All pipes %>% or |> as well as ggplot layers + should be followed by a new line.
You should be consistent with stylistic choices, e.g. only use 1 of = vs <- and %>% vs |>
Your name should be at the top (in the YAML) of each document under “author:”
All code chunks should be named (with names that don’t have spaces, e.g. ex-1, ex-2 etc.)
File names in your GitHub repo such as lab-x.qmd must not be changed and left as provided. Additionally, your repo must pass certain basic checks. The results of these checks are visible on GitHub via the badges at the top of your README and the actions tab. These are meant to give you feedback around the structure and reproducibility of your repository and assignment - they do not assess the correctness of your work. You should consider them a necessary but not sufficient condition when turning in your work - passing all of the checks simply means your have met a minimum standard of reproducibility for the assignment.

Fundamentally, the check is making sure 1) you only have the files you should in your repository, 2) your .qmd renders.

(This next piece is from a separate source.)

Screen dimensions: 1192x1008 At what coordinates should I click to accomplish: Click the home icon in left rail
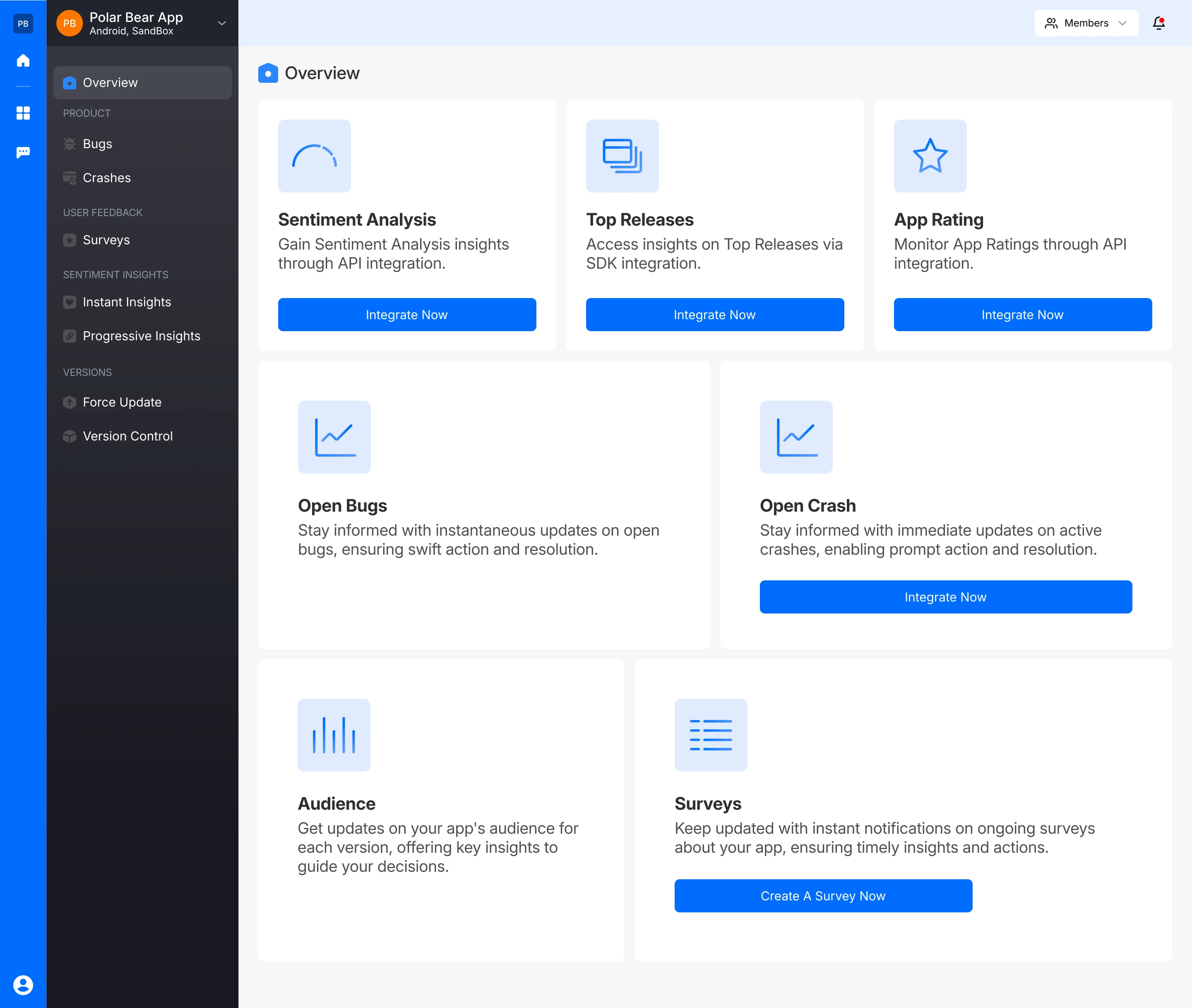[23, 60]
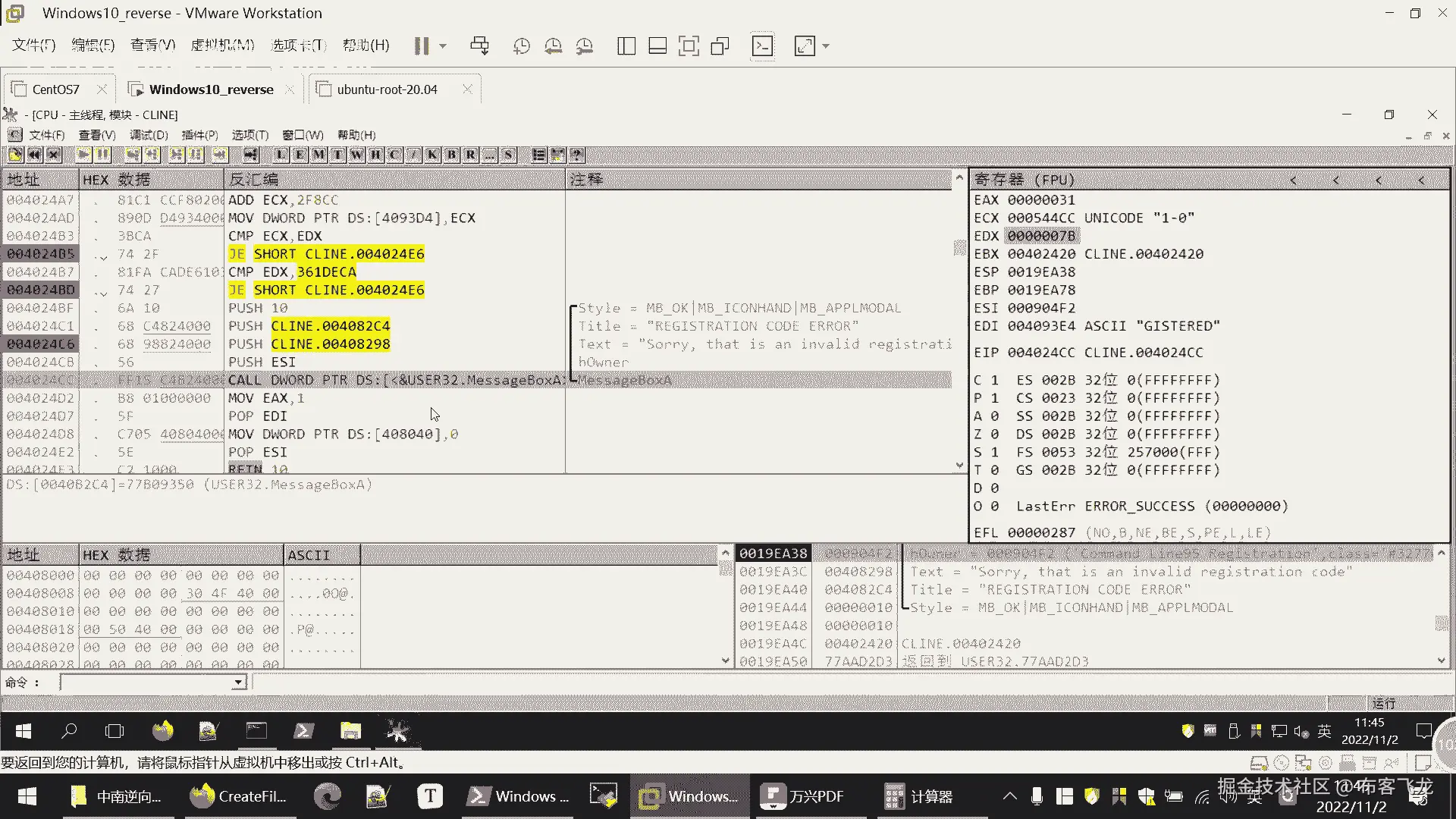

If you have any questions about style, please ask a member of the teaching team.

Submitting your lab

To submit your assignment, simply commit and push your completed lab-x.qmd to your GitHub repo. Your most recent commit 48 hours after the assignment deadline will be graded, and any applicable late penalty will be applied (see the syllabus). For this reason, do not push commits after you are satisfied with your work, or a late penalty will be applied.